В данной постановке было мало общего со спектаклями конца девятнадцатого века, обычно ассоциировавшимися с именем Жака Оффенбаха. В ней не было вееров, корсажей, шлейфов и костяных корсетов, сковывавших движения танцоров, оставляя им лишь прыжки и поддержки традиционного кордебалета. Двигаться можно было свободно, зато во всей остроте встала проблема ограниченного пространства, особенно теперь, когда расширилась площадь за кулисами. Таню удивляло, как ей вообще удается набирать темп танца, ни с кем не столкнувшись. Кулисы, за которыми обычно ждут своего выхода танцоры, съели часть сцены.

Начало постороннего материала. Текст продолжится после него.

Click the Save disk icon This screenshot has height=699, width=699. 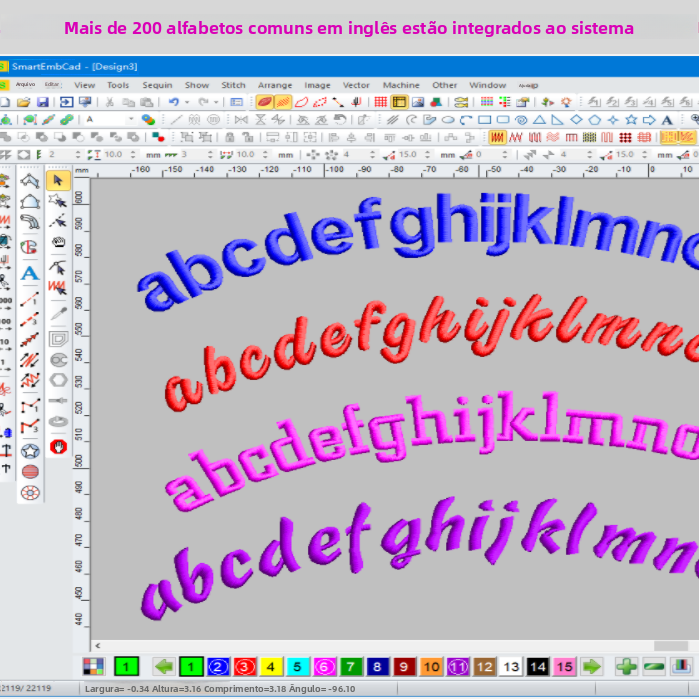[43, 102]
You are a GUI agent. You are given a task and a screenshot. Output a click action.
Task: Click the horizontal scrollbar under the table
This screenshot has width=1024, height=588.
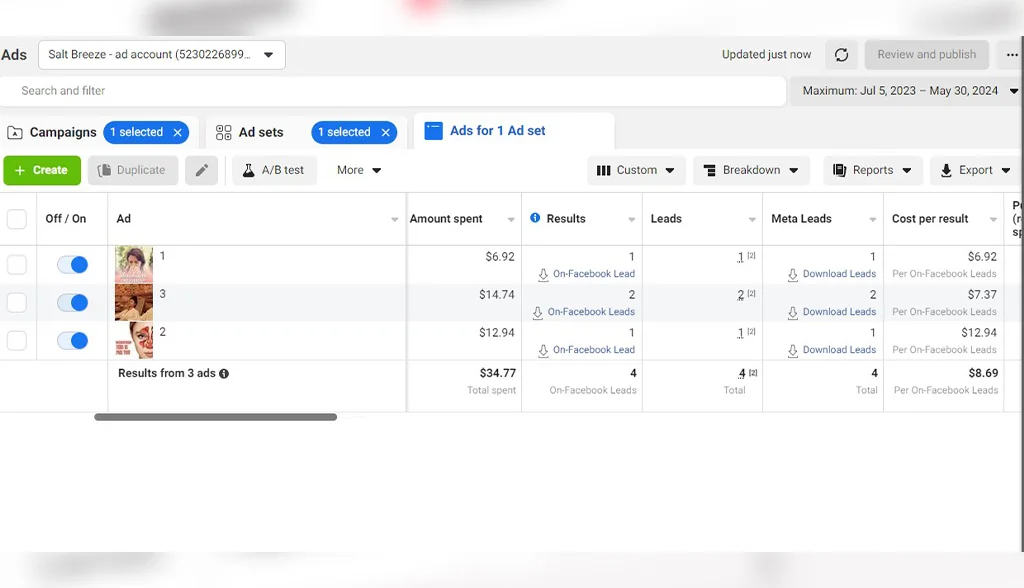(215, 417)
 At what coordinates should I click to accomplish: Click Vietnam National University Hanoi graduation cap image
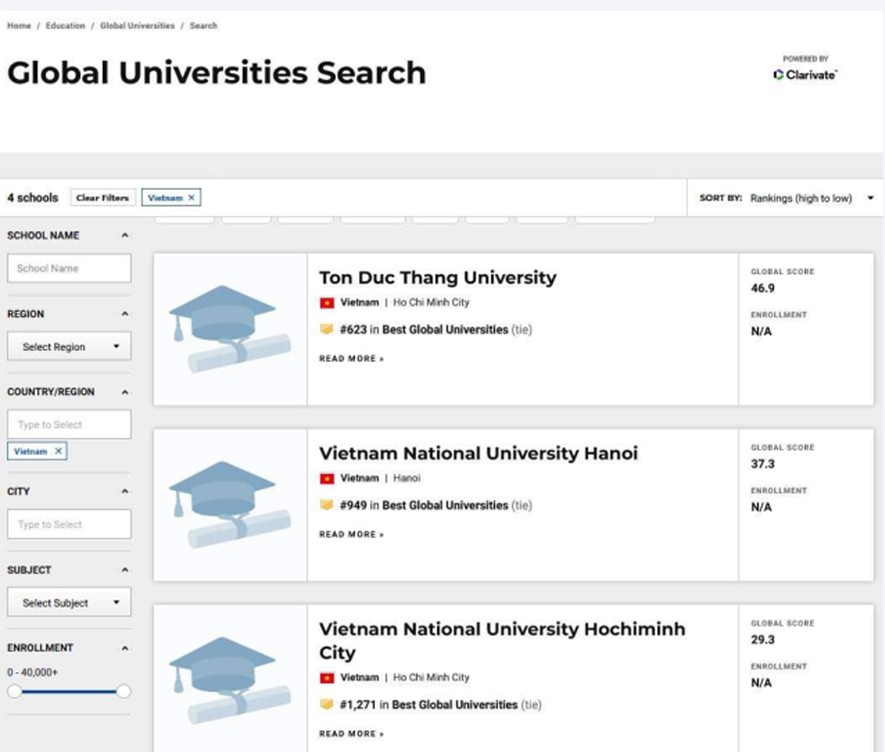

Отирая от пота длинную шею, Таня услышала шум. Он напоминал то ли кашель, то ли сиплый лай. Звук был низкий и неясный, клокочущий, походил на храп бродяги, устроившегося на ночлег под навесом театра после его закрытия. Тот всегда появлялся, как только уходили последние актеры, сворачивался калачиком на деревянном настиле в углу главного входа, вне досягаемости патруля. В нем не было ничего общего с теми молодыми людьми, которых она привыкла видеть спящими вповалку на Сохо-Сквер перед войной. Нет, от него исходил темный дух ночных закоулков, напоминавший о том, как много опасностей и угроз таят они для любого, кто одинок и обездолен в суровые времена войны. И пахло от него, молчаливо отметила она, как в последние месяцы начинало пахнуть во всем Лондоне: грязью, усталостью, смертью.
Таня сбросила полотенце и прислушалась. Обычно звук здесь заглушался, но сегодня она ощутила, что происходит нечто странное. Зрительный зал был темен, освещенной осталась лишь сцена, искрившаяся изумрудно-малиновым светом. Интересно, подумала она, устроился бродяга на ночлег или еще ждет, пока она уйдет со сцены.
И снова послышался странный кашляющий звук. Невнятная речь, предупреждение. Ладно, слов не разберешь, но откуда они исходят? Трехъярусный театр был акустическим сводом; определить, где рождаются звуки, труда не составляло, настолько неподвижен был воздух.